Mit ihrem Ausscheiden aus der aktiven Politik entschwand sie zunehmend aus dem Blickfeld der Öffentlichkeit. Die lärmenden Schlagabtausche und Pseudodebatten der Talk-Shows waren für die ruhige, diskussionsfreudige, selbstkritische und nachdenkliche Frau mit ihrem weltoffenen Geist ohnehin kein Ort für das, was sie bis an ihr Lebensende auszeichnete. Sie war eine stille Suchende nicht nur nach den richtigen Antworten, sondern auch nach den richtigen Fragen. So wurde sie zu einer reflektierenden Vordenkerin für ihre Partei und für die Öffentlichkeit zu einer unbequemen „Querdenkerin“, als sie beispielsweise 1985 für einen Dialog mit RAF-Häftlingen plädierte, um die Gräben der Vergangenheit zu überwinden.

Unbequem blieb und wurde sie nun kurz vor ihrem Lebensende noch einmal. Nicht nur für ihre Grüne-Partei. Am 23. Februar am Vorabend des Jahrestages des Überfall Putins auf die Ukraine brachte sie in einem längeren Essay in der „Berliner Zeitung“ unter dem Titel Was ich noch zu sagen hätte als bekennende Pazifistin Bedenkenswertes zum Ukrainekrieg und ihre Entfremdung mit ihrer Partei offen zum Ausdruck. Da sie zu den selten gewordenen Stimmen zählt, die sich bemühen, die politische und damit auch persönliche Niederlage, die dieser Krieg für sie biografisch bedeutet, aufzuarbeiten, kann man dieser, jüngeren Generationen schon unbekannten Politikerin, keine angemessenere Würdigung zukommen lassen, als diesen Essay, den sie als ihr politisches Vermächtnis verstand, darzustellen.

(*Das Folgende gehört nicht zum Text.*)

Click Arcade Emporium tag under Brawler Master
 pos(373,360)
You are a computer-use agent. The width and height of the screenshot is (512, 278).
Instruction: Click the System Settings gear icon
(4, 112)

Sie beginnt mit der zentralen Frage: Wann und wo genau begann die „ungeheure Tragödie um den Ukraine-Krieg“, die uns heute die „Schwurformel“ für den Einstieg in die Debatte abverlangt, den „völkerrechtswidrigen Angriffskrieg Putins bei feststehender Alleinschuld der russischen Seite“ als „Zeitenwende“ zu erkennen und „demütig zu bekennen, wie man sich geirrt habe im Vertrauen auf eine Phase der Entspannung und der Versöhnung mit Russland nach der großen Wende 1989/90.“  Dies anzuerkennen sei zwar nicht falsch, gerate aber zu einer „Kotauformel“, wenn sie zentrale Fragen verdeckt, die „es eigentlich zu klären gäbe.“

Und diese Fragen seien die nach den Gründen für das Scheitern von Möglichkeiten nach der großen Wende 1989/90. Entscheiden für die Antwort auf die Deutung historischer Ereignisse sei, mit „welchen Aspekten man beginnt, eine Geschichte zu erzählen“. Sie widerspricht der „der heute üblichen These“, 1989 habe es eine „etablierte europäische Friedensordnung gegeben“, die einseitig von Russland unter dem „Diktat des KGB-Agenten Putin zerstört“ wurde und dann in den Ukrainekrieg führte. Vollmer setzt dagegen: 1989 zerbrach eine „Pax atomica“, die durch keine neue Friedensordnung ersetzt wurde. Und hier liege das große Versagen, das Drama der verpassten Chancen für ein neues Europa, dass auch allen Ländern der ehemaligen UdSSR einen sicheren Platz für eine gemeinsame Zukunft geboten hätte.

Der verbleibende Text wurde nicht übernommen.